Following the KISS-principle yes: CSL input format is easy enough.

Normally JSON is mapped to a native data structure build of
objects/maps/hashes, arrays/lists/vectors, and strings. Instead of
requiring each application to load an additional library that validates
the JSON, you can write a simple validator in pseudo-code or provide
equivalent snippets of JavaScript PHP, Perl etc. I bet it’s less then 20
lines of readable code (without the predefined tables of allowed
variables and item types).

By the way I would name the JSON format CSL/JSON and the XML
format CSL/XML. Other CSL input formats that could be useful
are CSL/RDF for CSL as Linked Data and CSL/Microformat to embed
CSL data in HTML.

Makes sense, except I’m not interested in doing CSL/RDF; that’s what
BIBO is for.

Yes, a mapping from BIBO to CSL/JSON or CSL/XML is more useful to start
with.

Jakob–
Jakob Voß <@Jakob_Voss>, skype: nichtich
Verbundzentrale des GBV (VZG) / Common Library Network
Platz der Goettinger Sieben 1, 37073 Göttingen, Germany
+49 (0)551 39-10242, http://www.gbv.de

I’ve never met anyone who “loves” XSD :slight_smile:

If someone asks us for an XSD because they really need it, then yes,
it’s trivial enough to provide. But that’s not yet happened. It may
also not be a perfect match the RNG, since RNG has some features XSD
does not.

Bruce

Did one of you already find a way to validate JSON input using csl-data.rnc?
I would like to help out with extending csl-data.rnc, but I would greatly
appreciate the support offered by validation. Frank already prepared a
script to extract the JSON from the citeproc unit tests (
http://bitbucket.org/bdarcus/csl-utils/changeset/54171a592344). Perhaps the
following script would prove useful to convert the JSON files to XML?:
http://michalkorecki.com/content/introducing-json-xml-jquery-plugin

Rintze

Did one of you already find a way to validate JSON input using csl-data.rnc?
I would like to help out with extending csl-data.rnc, but I would greatly
appreciate the support offered by validation.

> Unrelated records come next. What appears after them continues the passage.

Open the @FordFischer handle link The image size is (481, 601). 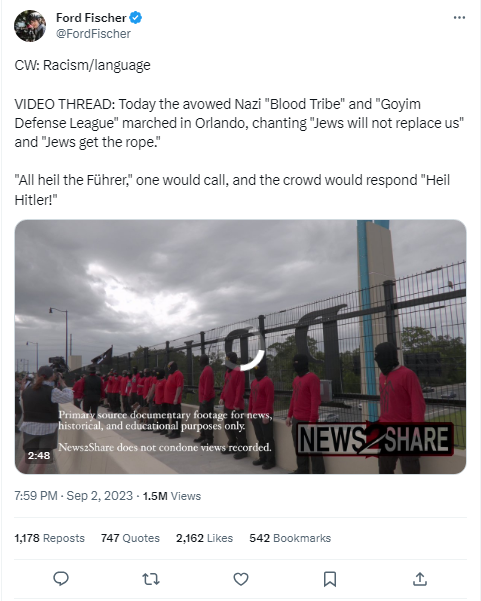pyautogui.click(x=93, y=34)
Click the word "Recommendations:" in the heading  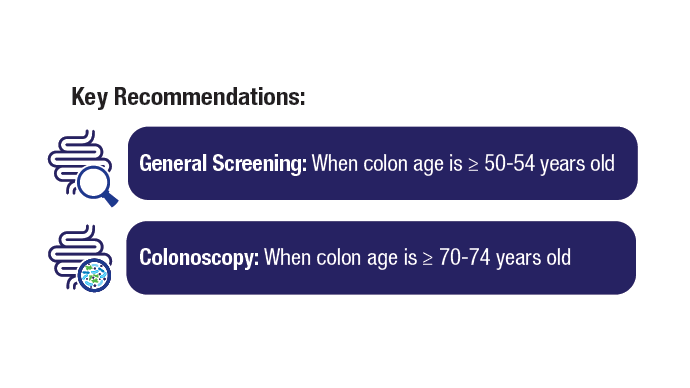209,96
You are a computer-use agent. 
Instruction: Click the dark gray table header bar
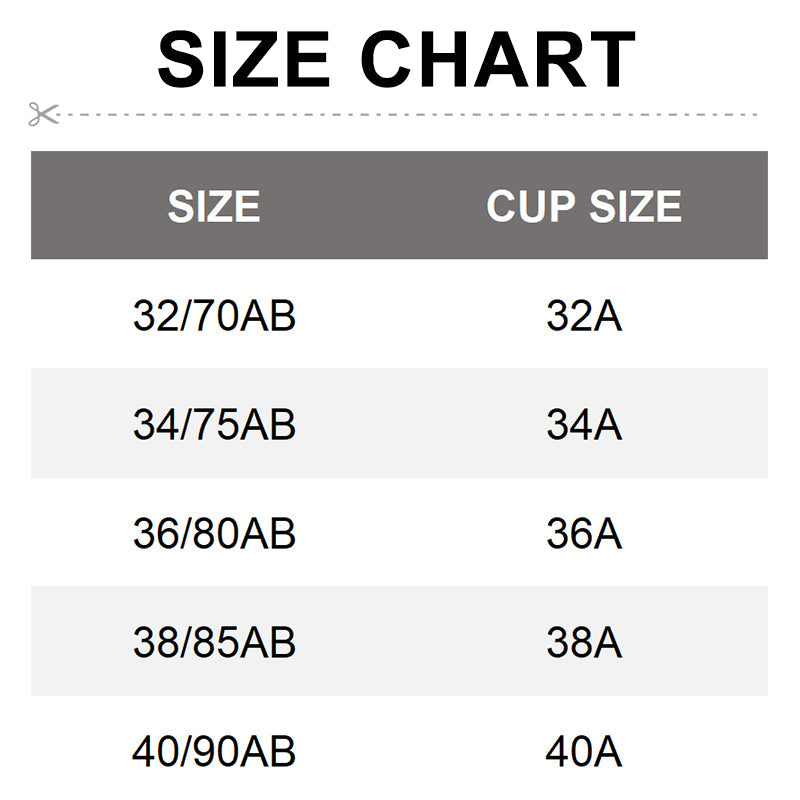click(400, 170)
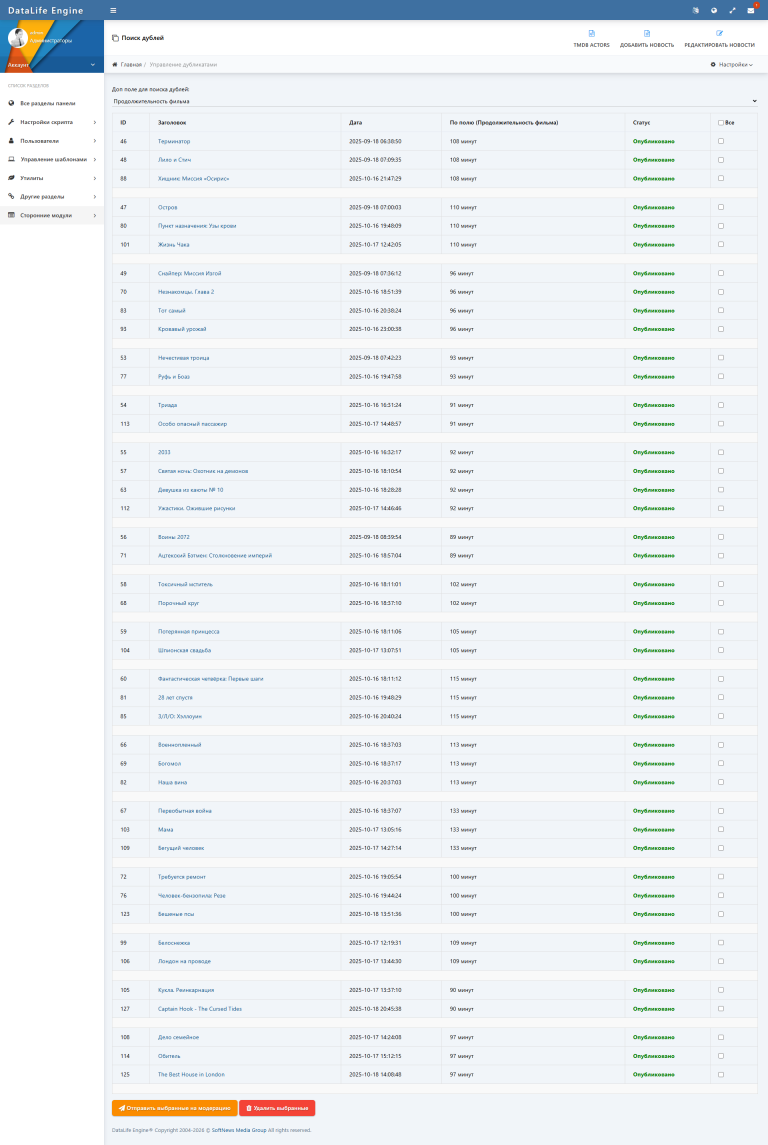The height and width of the screenshot is (1145, 768).
Task: Check the 'Все' select-all checkbox
Action: click(x=721, y=122)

Jacob looked into this in some detail but concluded the JSON schema
stuff isn’t adequate. Would be nice to know why. For example, is it
because it can only support very simple patterns?

In any case, if that’s true, it’s probably easy enough to write a
dedicated validator.

Frank already prepared a
script to extract the JSON from the citeproc unit tests
(http://bitbucket.org/bdarcus/csl-utils/changeset/54171a592344). Perhaps the
following script would prove useful to convert the JSON files to XML?:
http://michalkorecki.com/content/introducing-json-xml-jquery-plugin

I’m not too worried about converting among this stuff (xml <–> json,
rnc <–> whatever). We just need a target we can work on to agree on
the logical input model.

Bruce

Bruce D’Arcus wrote:

Did one of you already find a way to validate JSON input using csl-data.rnc?
I would like to help out with extending csl-data.rnc, but I would greatly
appreciate the support offered by validation.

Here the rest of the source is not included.